For my second child I worked in the public sector and had two weeks paid paternity and took two weeks holiday. I supported my wife with our new baby and spent time with my two year old. This allowed us all to adapt and develop with the changes.
For my third child I worked for the Equality and Human Rights Commission: they saw work-life balance and family-centred policies as key to their mission. I received an unheard-of four weeks and took them in two parts and worked part time for 4 weeks in between taking them.
We needed this as a family with three children under four years old - there was lots to do and lots of sleep to lose; nappies to change and children to take to nursery.
FORWARD THINKING
Having benefited from the implementation of paternity leave I firmly believe a progressive family-centred society should support both dads-to-be and mums-to-be. Employers that model this are the ones who will be seen to meet be meeting their corporate social responsibility big time, as Richard Branson has evidently realised.

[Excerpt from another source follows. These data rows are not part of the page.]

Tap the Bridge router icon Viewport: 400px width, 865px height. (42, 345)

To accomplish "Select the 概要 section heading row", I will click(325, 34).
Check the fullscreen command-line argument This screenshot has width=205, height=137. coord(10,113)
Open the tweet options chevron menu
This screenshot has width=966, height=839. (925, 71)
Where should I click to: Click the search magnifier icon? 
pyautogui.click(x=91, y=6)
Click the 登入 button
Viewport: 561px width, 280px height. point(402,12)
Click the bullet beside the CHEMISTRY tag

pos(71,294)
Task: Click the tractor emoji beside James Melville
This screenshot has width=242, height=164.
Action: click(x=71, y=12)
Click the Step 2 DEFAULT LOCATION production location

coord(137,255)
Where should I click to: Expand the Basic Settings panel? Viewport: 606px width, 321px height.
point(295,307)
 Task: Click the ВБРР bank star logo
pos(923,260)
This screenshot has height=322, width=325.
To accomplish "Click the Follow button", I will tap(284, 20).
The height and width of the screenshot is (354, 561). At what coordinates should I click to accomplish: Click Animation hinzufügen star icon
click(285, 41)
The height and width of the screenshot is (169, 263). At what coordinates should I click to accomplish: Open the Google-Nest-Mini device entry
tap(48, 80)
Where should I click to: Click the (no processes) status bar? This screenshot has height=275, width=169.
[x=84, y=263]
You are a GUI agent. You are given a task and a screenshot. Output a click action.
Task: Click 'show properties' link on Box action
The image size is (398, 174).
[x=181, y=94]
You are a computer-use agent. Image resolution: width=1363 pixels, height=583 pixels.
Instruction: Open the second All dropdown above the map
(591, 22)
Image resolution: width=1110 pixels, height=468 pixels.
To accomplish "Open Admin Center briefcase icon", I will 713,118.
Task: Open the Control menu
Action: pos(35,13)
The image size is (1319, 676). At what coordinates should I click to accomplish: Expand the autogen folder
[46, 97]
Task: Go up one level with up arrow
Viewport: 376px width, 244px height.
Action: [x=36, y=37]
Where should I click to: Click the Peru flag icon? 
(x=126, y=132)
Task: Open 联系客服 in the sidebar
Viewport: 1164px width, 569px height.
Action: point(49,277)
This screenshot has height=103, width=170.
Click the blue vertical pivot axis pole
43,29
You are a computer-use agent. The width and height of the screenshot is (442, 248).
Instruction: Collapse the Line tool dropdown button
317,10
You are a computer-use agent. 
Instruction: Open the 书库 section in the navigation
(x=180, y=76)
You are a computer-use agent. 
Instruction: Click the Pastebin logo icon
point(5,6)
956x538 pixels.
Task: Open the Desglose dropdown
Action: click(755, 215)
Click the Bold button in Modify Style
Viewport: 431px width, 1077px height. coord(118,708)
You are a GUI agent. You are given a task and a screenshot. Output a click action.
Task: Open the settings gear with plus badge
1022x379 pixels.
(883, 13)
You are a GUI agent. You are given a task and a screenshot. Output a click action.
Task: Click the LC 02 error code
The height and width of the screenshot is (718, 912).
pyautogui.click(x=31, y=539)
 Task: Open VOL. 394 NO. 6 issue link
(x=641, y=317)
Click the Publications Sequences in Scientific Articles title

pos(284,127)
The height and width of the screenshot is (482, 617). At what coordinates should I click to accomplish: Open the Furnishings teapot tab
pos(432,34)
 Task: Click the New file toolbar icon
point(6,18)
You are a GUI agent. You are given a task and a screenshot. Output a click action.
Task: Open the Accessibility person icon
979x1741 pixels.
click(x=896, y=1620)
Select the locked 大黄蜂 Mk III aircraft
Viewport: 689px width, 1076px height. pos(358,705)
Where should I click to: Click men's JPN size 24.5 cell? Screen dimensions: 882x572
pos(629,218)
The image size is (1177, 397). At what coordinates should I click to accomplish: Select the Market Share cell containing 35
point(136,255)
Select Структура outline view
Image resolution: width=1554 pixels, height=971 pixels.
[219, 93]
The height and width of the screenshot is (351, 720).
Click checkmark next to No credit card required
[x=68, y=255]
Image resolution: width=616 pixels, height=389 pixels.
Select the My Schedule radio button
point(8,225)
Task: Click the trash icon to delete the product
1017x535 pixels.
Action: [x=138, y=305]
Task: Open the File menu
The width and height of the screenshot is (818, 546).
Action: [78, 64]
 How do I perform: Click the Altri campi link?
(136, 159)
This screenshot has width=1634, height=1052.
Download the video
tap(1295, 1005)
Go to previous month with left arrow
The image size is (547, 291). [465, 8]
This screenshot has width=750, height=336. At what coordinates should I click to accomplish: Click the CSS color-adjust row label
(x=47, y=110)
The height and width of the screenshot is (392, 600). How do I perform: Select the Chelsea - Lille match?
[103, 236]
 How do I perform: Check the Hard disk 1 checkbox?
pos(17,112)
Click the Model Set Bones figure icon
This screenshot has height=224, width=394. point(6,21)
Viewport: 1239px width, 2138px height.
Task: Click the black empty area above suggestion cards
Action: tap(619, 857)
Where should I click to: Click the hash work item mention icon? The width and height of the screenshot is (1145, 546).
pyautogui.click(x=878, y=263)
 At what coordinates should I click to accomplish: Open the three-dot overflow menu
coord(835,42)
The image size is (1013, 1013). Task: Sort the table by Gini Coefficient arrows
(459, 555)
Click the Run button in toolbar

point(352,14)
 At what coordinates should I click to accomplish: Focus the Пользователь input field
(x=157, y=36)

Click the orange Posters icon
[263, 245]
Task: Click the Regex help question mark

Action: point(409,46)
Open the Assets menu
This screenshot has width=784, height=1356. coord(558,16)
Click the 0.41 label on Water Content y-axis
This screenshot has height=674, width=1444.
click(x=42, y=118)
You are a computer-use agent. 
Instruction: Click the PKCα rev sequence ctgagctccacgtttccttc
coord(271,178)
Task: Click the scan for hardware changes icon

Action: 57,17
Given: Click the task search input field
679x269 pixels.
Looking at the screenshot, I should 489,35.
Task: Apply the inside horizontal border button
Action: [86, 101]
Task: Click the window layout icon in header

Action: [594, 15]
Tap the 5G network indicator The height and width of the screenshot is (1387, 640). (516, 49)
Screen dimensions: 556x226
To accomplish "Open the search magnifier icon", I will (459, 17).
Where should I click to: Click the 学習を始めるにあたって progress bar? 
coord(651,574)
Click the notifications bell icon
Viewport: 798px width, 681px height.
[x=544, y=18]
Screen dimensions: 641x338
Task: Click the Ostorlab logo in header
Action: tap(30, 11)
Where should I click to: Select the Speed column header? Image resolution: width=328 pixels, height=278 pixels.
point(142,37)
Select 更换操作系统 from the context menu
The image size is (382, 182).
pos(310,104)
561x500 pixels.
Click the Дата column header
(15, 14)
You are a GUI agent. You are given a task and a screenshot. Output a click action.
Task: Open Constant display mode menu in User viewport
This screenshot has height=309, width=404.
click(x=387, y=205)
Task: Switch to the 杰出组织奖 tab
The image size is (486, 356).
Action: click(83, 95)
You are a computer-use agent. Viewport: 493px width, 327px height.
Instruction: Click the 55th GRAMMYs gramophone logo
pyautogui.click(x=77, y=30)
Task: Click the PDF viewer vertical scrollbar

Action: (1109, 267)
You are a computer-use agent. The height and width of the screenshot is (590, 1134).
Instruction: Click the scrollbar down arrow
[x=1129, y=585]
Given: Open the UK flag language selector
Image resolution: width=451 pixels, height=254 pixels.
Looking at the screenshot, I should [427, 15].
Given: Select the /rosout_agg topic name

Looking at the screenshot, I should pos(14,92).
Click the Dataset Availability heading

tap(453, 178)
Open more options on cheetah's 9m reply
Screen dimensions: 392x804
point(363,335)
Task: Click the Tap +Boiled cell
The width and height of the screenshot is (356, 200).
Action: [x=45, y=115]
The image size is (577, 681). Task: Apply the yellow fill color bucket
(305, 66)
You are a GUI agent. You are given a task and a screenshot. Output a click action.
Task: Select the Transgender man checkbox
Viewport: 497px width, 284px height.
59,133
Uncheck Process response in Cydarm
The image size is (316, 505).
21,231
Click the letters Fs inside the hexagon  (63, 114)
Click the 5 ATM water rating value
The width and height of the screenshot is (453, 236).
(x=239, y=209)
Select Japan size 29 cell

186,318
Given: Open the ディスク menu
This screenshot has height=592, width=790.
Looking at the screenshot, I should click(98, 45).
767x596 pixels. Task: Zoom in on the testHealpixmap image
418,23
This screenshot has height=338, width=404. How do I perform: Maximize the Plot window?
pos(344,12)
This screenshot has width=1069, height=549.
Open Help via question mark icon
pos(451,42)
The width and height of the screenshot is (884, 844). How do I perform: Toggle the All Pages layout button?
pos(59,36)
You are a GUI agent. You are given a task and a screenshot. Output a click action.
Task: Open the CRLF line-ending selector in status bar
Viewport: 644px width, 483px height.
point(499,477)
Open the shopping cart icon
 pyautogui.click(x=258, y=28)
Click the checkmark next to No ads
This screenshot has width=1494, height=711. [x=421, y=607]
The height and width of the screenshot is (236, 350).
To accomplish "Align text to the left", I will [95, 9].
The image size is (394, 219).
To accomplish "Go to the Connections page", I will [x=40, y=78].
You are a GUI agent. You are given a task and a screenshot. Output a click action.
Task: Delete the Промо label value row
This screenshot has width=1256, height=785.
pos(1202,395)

As Year of the Dad approaches, we at Fathers Network Scotland have decided to model this with a progressive policy of six weeks’ paid paternity leave for staff – with our CEO David Drysdale being the first to benefit. We hope other employers will follow suit.
At the very least, I think a staged paternity leave paid at full rate should be offered to all dads: two weeks for the first baby, three weeks for the second, four weeks for the third . This would be a journey towards full gender equality by matching the standard six weeks of 90 per cent maternity pay which mums currently receive. Dads need it, families need it and it assists mums so much.
GROWING CONFIDENCE
Having been allowed to be present in the early days gave me the confidence (assisted by a great Dads2B course at West Lothian NHS) to bath my kids on my own, giving me purpose and my own space with the babies and then toddlers.
I then felt able to go to my employers and more importantly an understanding middle manager and her boss and ask to work flexibly. I took Tuesday morning off to go to swim lessons with my babies and toddlers for a few years. This was great I would be refreshed and jump into doing a full afternoon and evening work having had quality time.
I was not the only dad either, but part of a growing minority. In fact, research shows that between 1970 to 1997 the average daily time a father spent taking care of his children rose by 800 per cent from 15 mins to 3 hours (Fisher et al 1999) – a significant and increasing trend.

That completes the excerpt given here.